═══ Extrait fourni
Commission de Protection des Eaux, du Patrimoine, de l'Environnement, du Sous-sol et des Chiroptères de Franche Comté

JUSTICE: Coup d’arrêt à un drainage agricole sans autorisation

publié le14 juillet 2023

En 2012 et 2013, Monsieur Alexandre BLONDÉ, jeune agriculteur nouvellement installé, a engagé des travaux agricoles particulièrement dommageables pour l’environnement sur le territoire des communes de QUERS et DAMBENOIT-LES-COLOMBE (70) dans le but de convertir des parcelles prairiales avec haies, bosquets et arbres isolés en champs de céréales. Les travaux, réalisés sans la dérogation prévue en application de l’article L. 411-2 du code de l’environnement, ont porté sur une surface cumulée d’environ 65 hectares dont plus de la moitié est localisée au sein du site NATURA 2000 de la Vallée de la Lanterne.

Pour parfaire son projet, dans une logique productiviste et d’intensification, M. BLONDÉ a fait drainer une surface de 12,85 ha. A l’instar des travaux précédents, cette première opération de drainage a été réalisée sans déclaration, ni autorisation au titre des articles L. 211-1 et L. 214-3 du code de l’environnement.

Le 3 novembre 2016, il déposait en DDT un dossier de déclaration au titre de l’article L. 214-3 du code de l’environnement pour un second projet de drainage dans le périmètre du site NATURA 2000 couvrant une surface de 14,10 ha avec comme cours d’eau récepteur des eaux de drainage le ruisseau du Bauvier, ruisseau protégé par un arrêté préfectoral de protection de biotope de l’Ecrevisse à pattes blanches Austropotamobius pallipes.

Passe droit sanctionné

Après un premier refus de l’administration, par un nouveau dossier de déclaration déposé le 24 janvier 2018, Monsieur BLONDÉ sollicitait une nouvelle « autorisation » de pouvoir drainer le même parcellaire, augmenté de trois hectares.

La DDT, par un arrêté du 18 février 2019, lui donnait acte de sa déclaration pour un drainage d’une surface ramenée à 14,10 ha sous réserves des prescriptions édictées en application des articles L. 211-2 et L. 211-3 du code de l’environnement. Selon l’analyse du service en charge de la police de l’eau, les travaux à réaliser relevaient du régime de la déclaration au titre des deux seules rubriques 2.2.1.0 et 3.3.1.0 de la nomenclature loi sur l’eau.
══════
> _Énoncé_: Pour chaque affirmation, indiquez si elle concorde avec l'extrait fourni, puis citez mot pour mot le passage qui tranche. 1. Les travaux engagés en 2012 et 2013 couvraient une surface cumulée d'environ 65 hectares. 2. La première opération de drainage a été précédée d'une déclaration. 3. L'arrêté du 18 février 2019 vise un drainage de 14,10 ha.
═══ Données fournies
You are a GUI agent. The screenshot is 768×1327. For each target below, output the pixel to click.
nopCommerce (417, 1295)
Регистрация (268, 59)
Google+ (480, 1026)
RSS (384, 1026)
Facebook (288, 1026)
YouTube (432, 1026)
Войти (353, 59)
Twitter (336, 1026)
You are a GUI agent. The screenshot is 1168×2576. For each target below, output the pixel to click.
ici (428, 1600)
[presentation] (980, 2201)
══════
═══ Données fournies
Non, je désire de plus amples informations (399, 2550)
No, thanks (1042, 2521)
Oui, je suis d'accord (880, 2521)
══════
═══ Données fournies
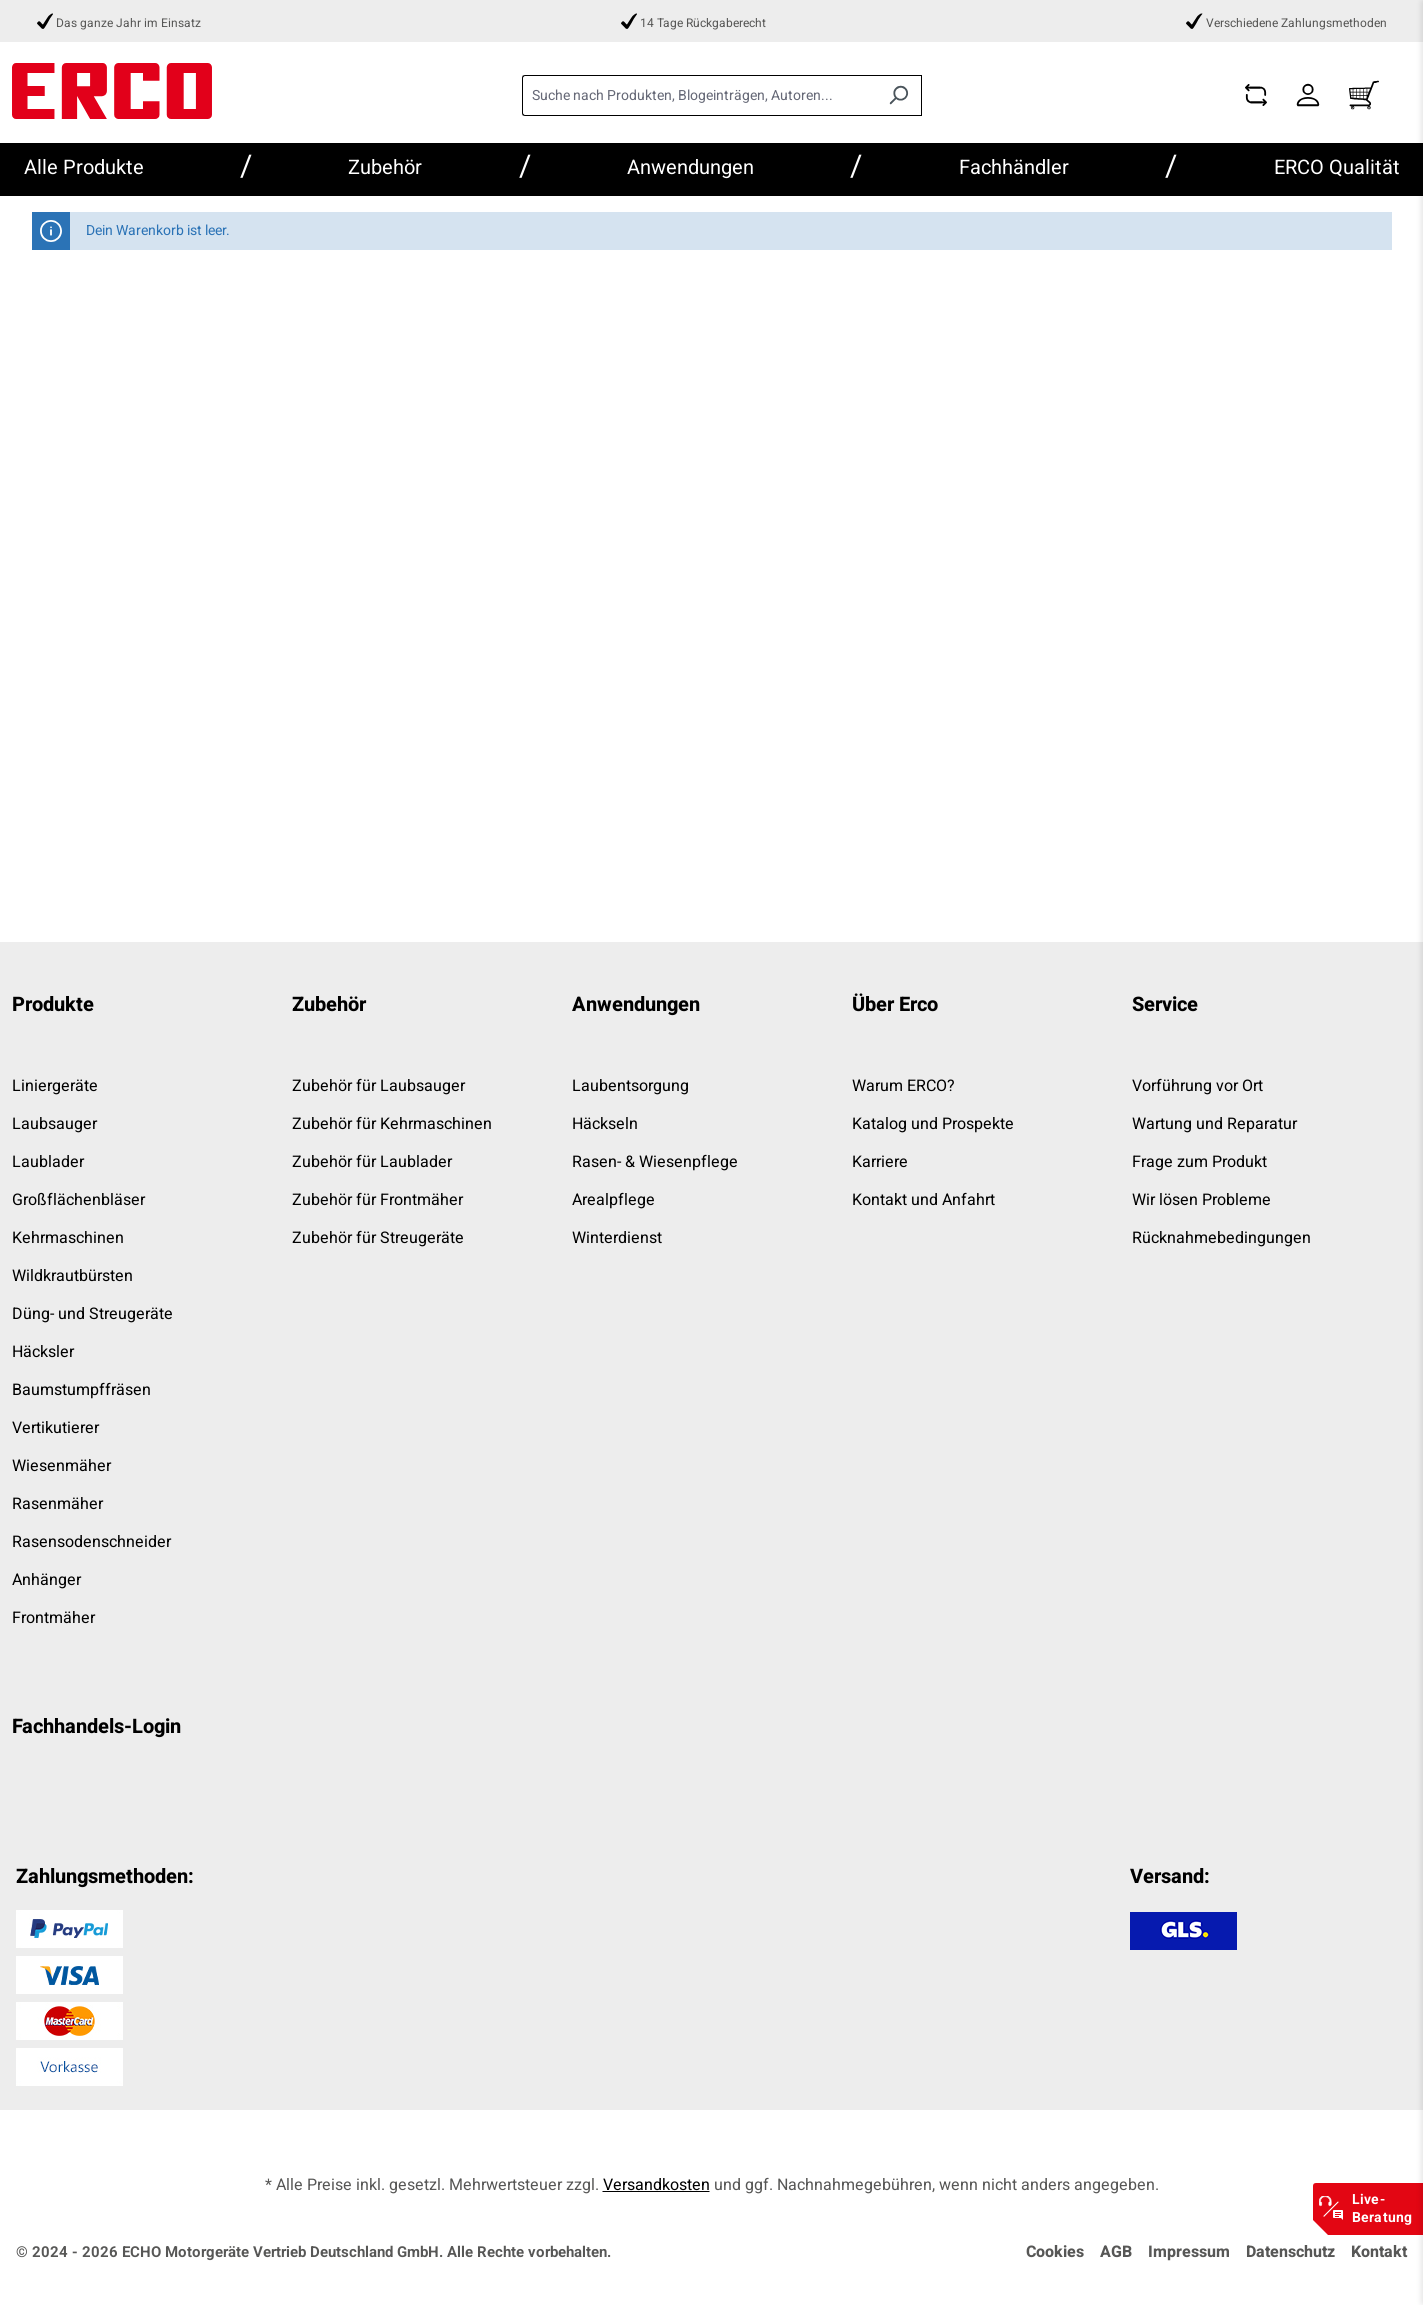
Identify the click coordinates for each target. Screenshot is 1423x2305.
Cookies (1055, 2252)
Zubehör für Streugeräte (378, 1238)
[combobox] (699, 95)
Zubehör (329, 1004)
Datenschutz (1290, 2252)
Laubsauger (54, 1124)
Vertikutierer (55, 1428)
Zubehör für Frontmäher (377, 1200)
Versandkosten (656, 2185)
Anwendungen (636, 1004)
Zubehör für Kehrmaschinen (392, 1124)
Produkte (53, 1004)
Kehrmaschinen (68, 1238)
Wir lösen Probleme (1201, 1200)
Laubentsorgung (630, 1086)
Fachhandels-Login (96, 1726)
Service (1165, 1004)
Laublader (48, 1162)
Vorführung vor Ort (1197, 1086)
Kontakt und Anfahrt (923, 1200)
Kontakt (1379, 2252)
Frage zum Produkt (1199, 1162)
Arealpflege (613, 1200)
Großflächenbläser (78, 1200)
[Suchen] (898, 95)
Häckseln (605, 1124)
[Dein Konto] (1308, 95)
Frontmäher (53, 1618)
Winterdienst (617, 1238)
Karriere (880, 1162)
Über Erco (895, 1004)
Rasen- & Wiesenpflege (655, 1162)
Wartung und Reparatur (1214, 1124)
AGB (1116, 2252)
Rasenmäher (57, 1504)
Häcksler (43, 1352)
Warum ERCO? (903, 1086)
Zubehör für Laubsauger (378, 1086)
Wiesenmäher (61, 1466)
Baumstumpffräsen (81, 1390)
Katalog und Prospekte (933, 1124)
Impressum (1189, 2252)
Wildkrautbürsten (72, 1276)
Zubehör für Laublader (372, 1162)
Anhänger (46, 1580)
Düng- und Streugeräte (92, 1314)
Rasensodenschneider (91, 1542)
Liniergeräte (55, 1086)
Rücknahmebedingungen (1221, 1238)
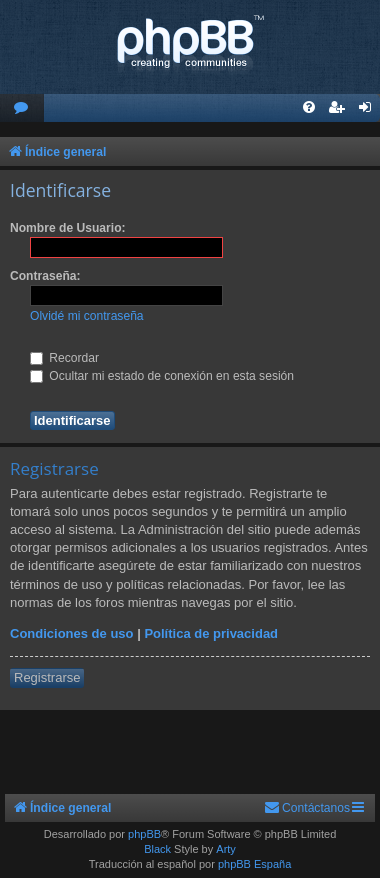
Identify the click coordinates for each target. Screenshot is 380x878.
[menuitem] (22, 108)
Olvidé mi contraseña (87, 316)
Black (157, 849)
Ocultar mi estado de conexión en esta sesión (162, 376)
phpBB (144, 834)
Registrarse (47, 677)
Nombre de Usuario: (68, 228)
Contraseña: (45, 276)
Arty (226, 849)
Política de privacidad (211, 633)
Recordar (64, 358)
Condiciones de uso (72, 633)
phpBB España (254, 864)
══════
> _Réponse finale_:
1. Oui : « ont porté sur une surface cumulée d’environ 65 hectares »
2. Non : « cette première opération de drainage a été réalisée sans déclaration, ni autorisation »
3. Oui : « pour un drainage d’une surface ramenée à 14,10 ha »